Speaking to Vatican News on Wednesday, Bishop Alfonse Quesnel of Fort-Liberté in Haiti expressed shock at the news of the assassination. “We could not have expected this,” he said. “Although it is true that there was a lot of tension around the president, we could not have thought it would get to this point.”

He said that the new prime minister appointed by Moïse, Ariel Henry, might not even be able to take office, and expressed concern that the country is in “a chaotic situation”.

Meanwhile at Notre Dame d’Haiti Catholic Church in the heart of Miami’s Little Haiti neighbourhood, prayers were said yesterday for Moïse and for his wife. 
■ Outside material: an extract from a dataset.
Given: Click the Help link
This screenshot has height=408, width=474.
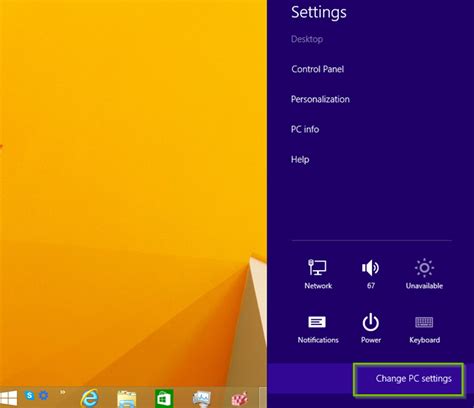Looking at the screenshot, I should click(x=300, y=159).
Delivering a sermon in Haitian Creole and English, Fr Reginald Jean Mary asked his parishioners to pray for First Lady Martine Moïse, and her deceased husband Jovenel. “Until when do we have to suffer? Until when will we continue to kill one another? Until when can we be one, Jesus?” he prayed. 

Moïse and Jean Mary were friends, both born in Jean-Rabel, a commune in the Nord-Ouest department of Haiti before they both moved to Port-au-Prince. Moïse was an entrepreneur, Jean Mary an accountant. Jean Mary joined the priesthood in 1989 and after studying in France he joined the Archdiocese of Miami in 1991. He became the parish priest of Notre Dame D’Haiti in 2004, a parish that serves some of the Haitians who live and work in South Florida under a Temporary Protected Status, or TPS.

US President Joe Biden yesterday offered condolences to the people of Haiti for the “horrific assassination” of President Moïse, while UK Prime Minister Boris Johnson called it “an abhorrent act” and appealed for calm.

The UN Security Council is to hold a closed-door meeting on the killing today and has issued “an emphatic call on all political stakeholders in Haiti to refrain from any acts of violence or incitement”.